Task requirements ▸ Every line below should come back exactly as written, though the pictures stay out.

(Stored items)

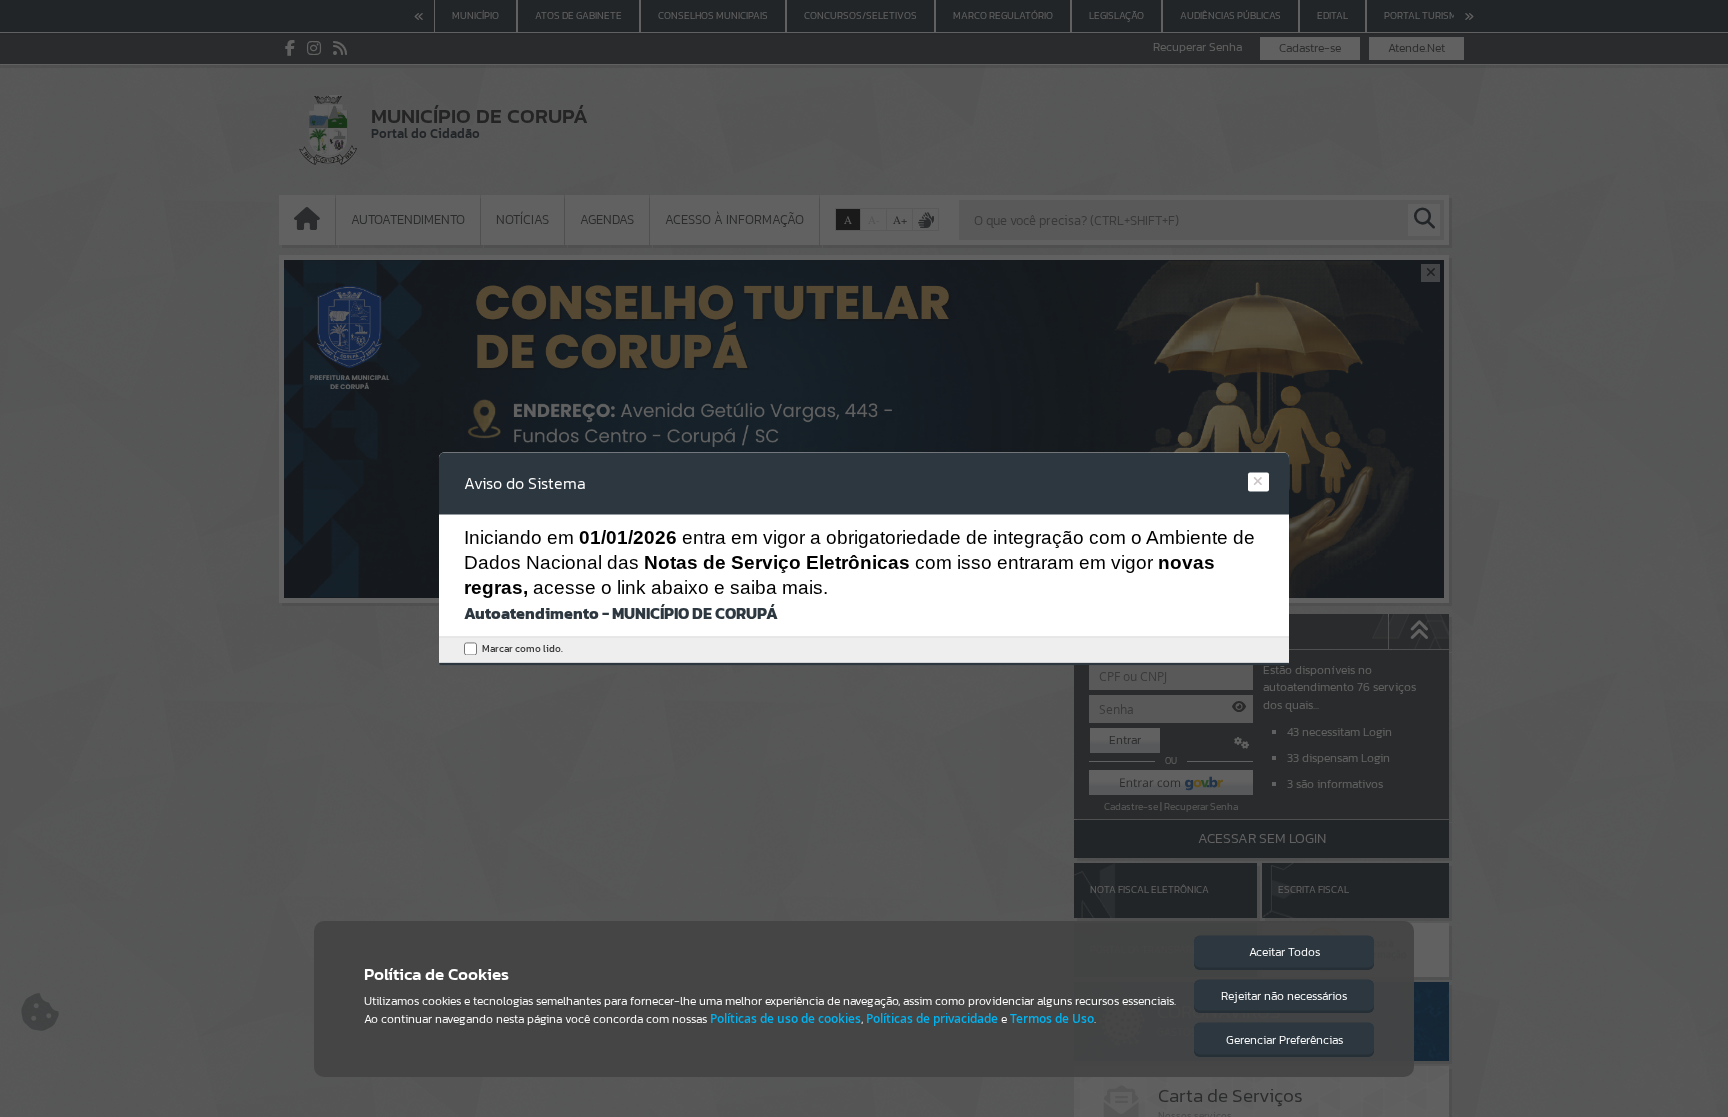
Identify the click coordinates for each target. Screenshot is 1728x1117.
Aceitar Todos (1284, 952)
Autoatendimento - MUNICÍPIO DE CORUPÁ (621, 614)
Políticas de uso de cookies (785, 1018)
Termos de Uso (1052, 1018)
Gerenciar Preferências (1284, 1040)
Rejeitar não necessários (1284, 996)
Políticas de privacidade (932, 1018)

Completed exercise ▸
Identify the click coordinates for each target. Screenshot is 1728x1117.
Aceitar Todos (1284, 952)
Autoatendimento - MUNICÍPIO DE CORUPÁ (621, 614)
Políticas de uso de cookies (785, 1018)
Termos de Uso (1052, 1018)
Gerenciar Preferências (1284, 1040)
Rejeitar não necessários (1284, 996)
Políticas de privacidade (932, 1018)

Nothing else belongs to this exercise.